───── Given data ─────
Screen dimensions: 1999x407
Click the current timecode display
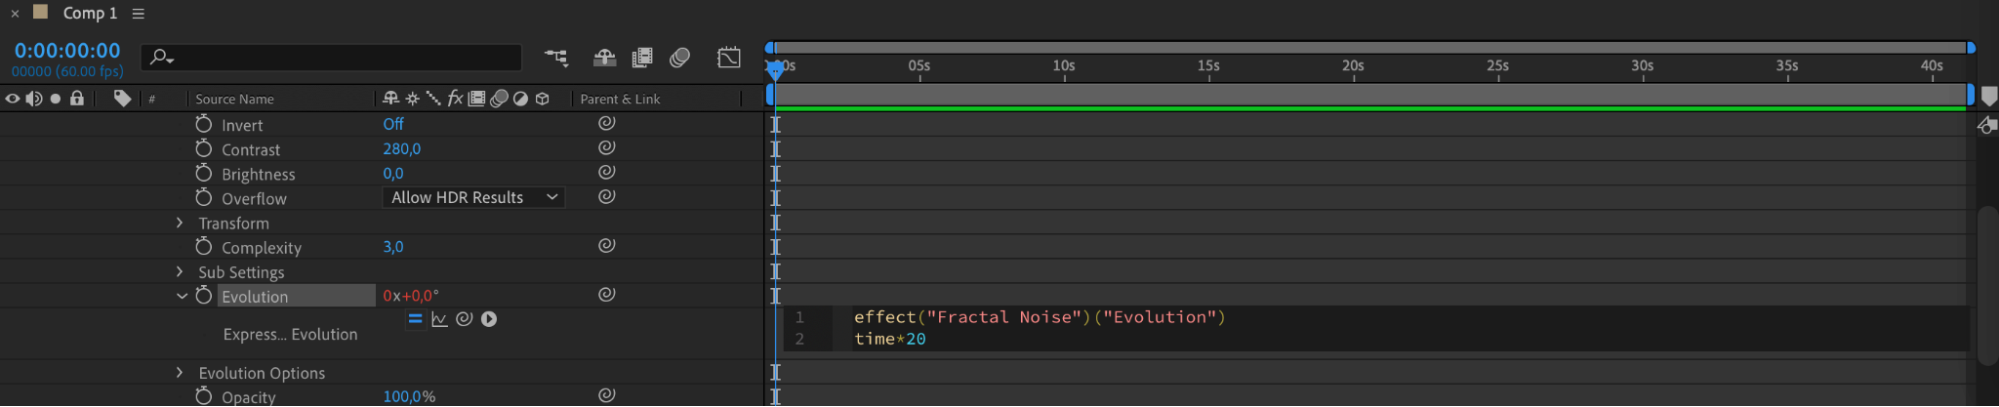67,51
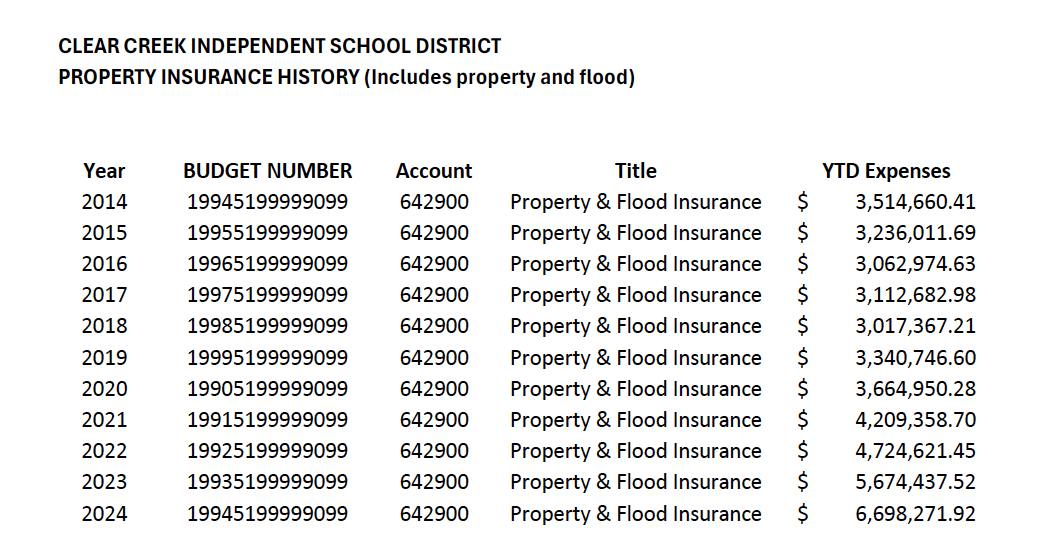Click the 3,112,682.98 expense amount

coord(915,295)
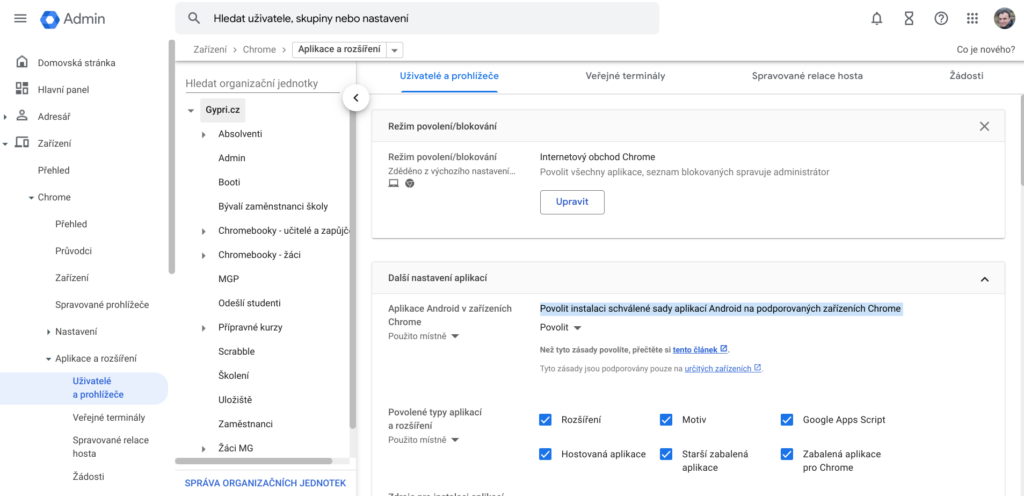Click the search users and settings field

(420, 19)
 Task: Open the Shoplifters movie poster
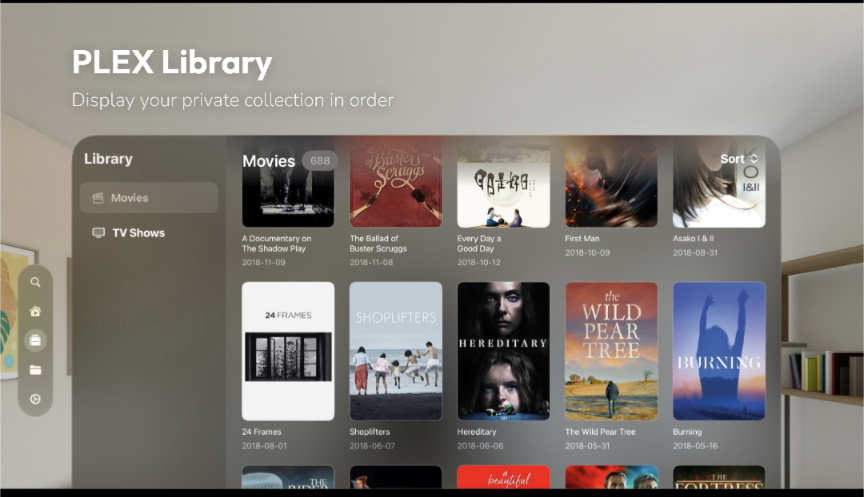[x=396, y=352]
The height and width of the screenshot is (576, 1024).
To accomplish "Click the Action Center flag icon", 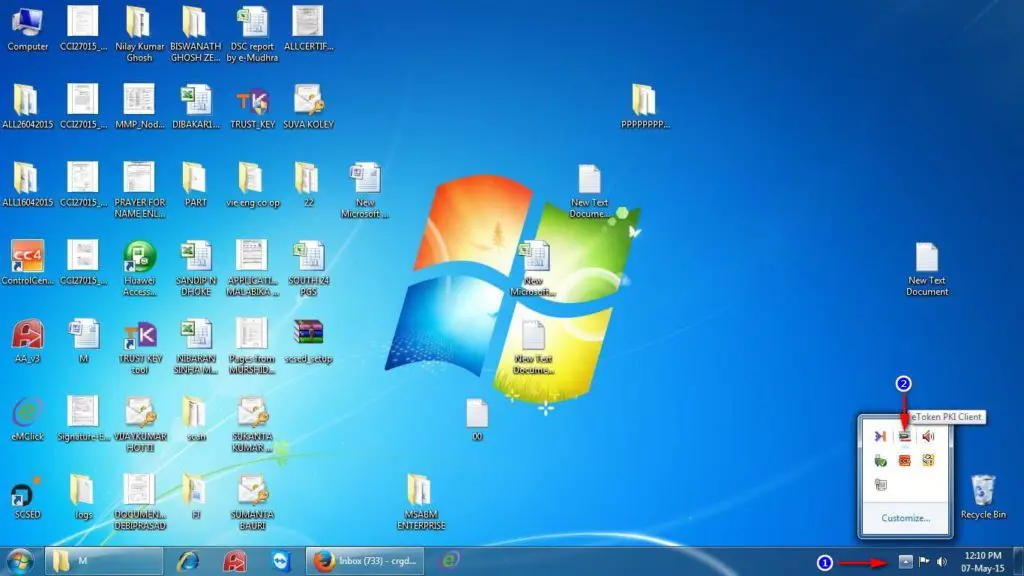I will (x=924, y=561).
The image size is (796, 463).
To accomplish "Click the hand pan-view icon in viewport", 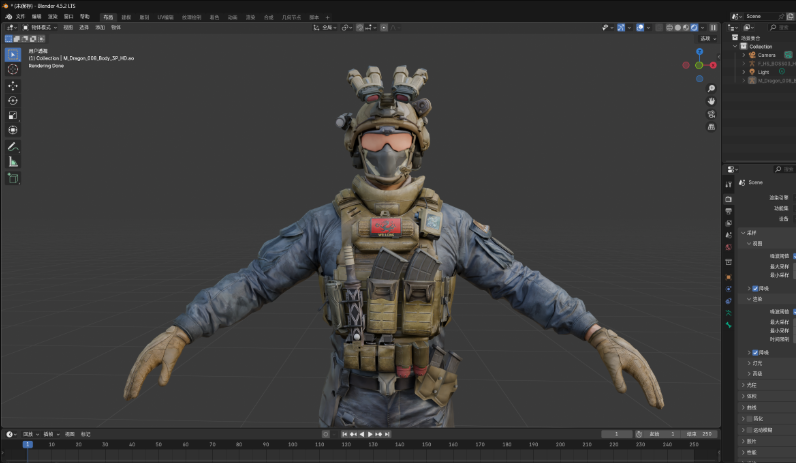I will pos(711,101).
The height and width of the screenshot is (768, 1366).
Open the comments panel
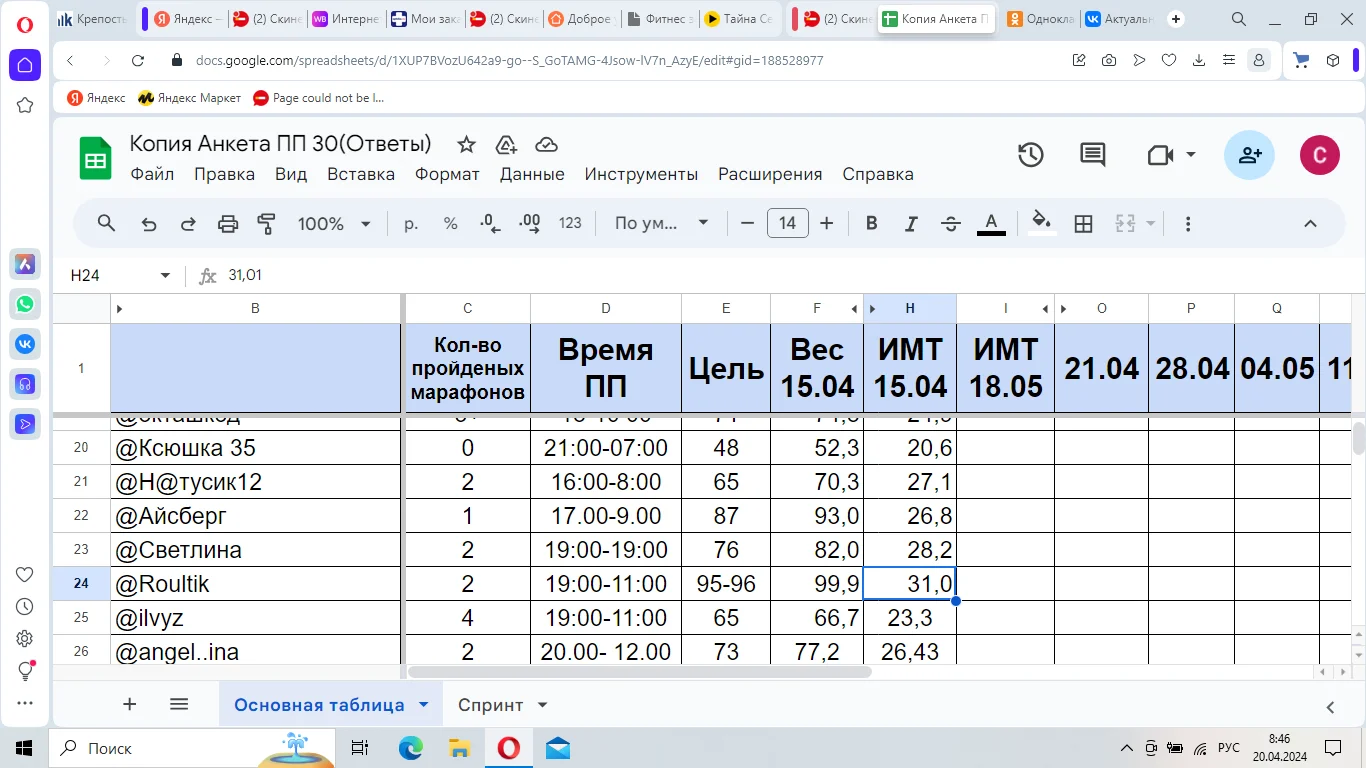pyautogui.click(x=1091, y=155)
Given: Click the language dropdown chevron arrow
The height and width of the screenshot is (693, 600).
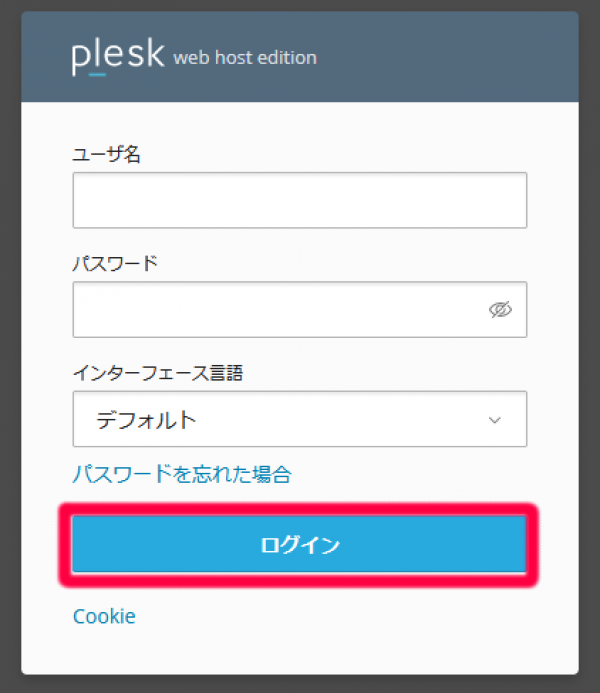Looking at the screenshot, I should coord(494,420).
─────
> Required action
Return exactly the lines from the line with "Open the comments panel" through the last line of the data above, both included; pictures do not go in the answer.

> Solution to this exercise
Open the comments panel
pyautogui.click(x=1091, y=155)
Given: Click the language dropdown chevron arrow
The height and width of the screenshot is (693, 600).
Looking at the screenshot, I should coord(494,420).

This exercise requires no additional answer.